Por: Dariana Calado
Edição: Ricardo Castro
21/01/2026

A atuação do Médico Veterinário no Departamento de Inspeção Final (DIF) é uma etapa essencial dentro da inspeção oficial em estabelecimentos de abate.
É nesse setor que ocorre uma avaliação criteriosa e detalhada das carcaças e vísceras dos animais abatidos, com o objetivo de identificar alterações que comprometam a segurança e a qualidade do produto para o consumo humano. Diferente da inspeção post mortem realizada nas linhas, o DIF permite uma análise mais aprofundada, técnica e muitas vezes decisiva.
No Departamento de Inspeção Final, o Médico Veterinário realiza a avaliação completa da carcaça, vísceras e cabeça, correlacionando os achados com os sinais clínicos observados no ante mortem ou com alterações detectadas nas linhas de inspeção no post mortem.
Com base nos critérios definidos pelo RIISPOA e normas complementares, cabe ao fiscal decidir o destino do produto: Liberação ou condenação, assegurando que apenas alimentos seguros sigam para o consumo.
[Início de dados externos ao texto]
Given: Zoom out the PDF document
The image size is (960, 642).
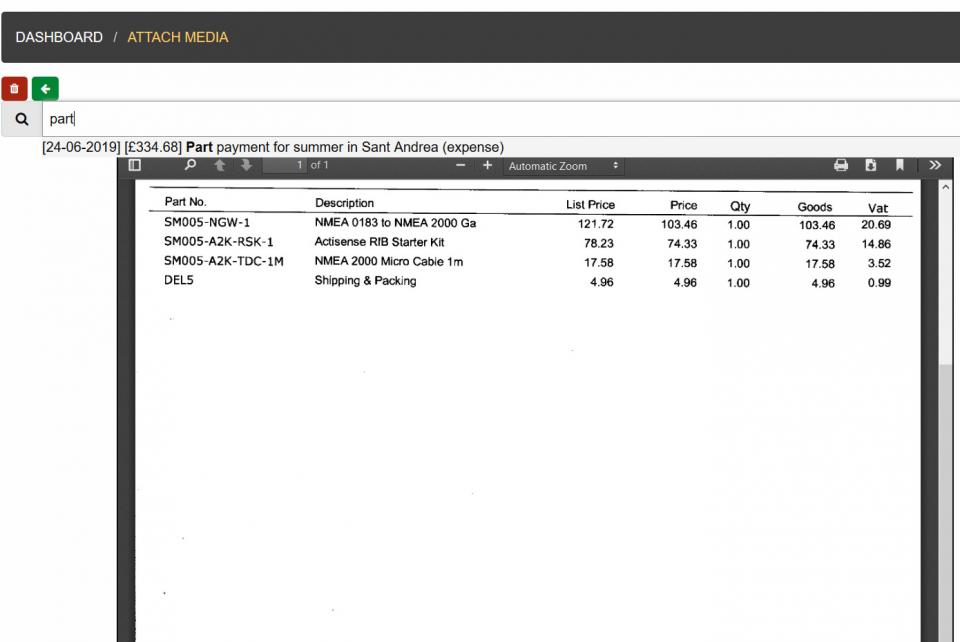Looking at the screenshot, I should coord(461,166).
É também no DIF que o fiscal pode detectar doenças de alta relevância para a saúde pública, como tuberculose, brucelose, cisticercose, actinobacilose, linfadenites, abscessos, icterícia, entre outras. Essas condições exigem julgamento criterioso e conhecimento técnico, reforçando o papel do médico veterinário como garantidor da inocuidade dos alimentos e protetor da saúde coletiva.
O DIF, portanto, é um ponto estratégico de decisão sanitária.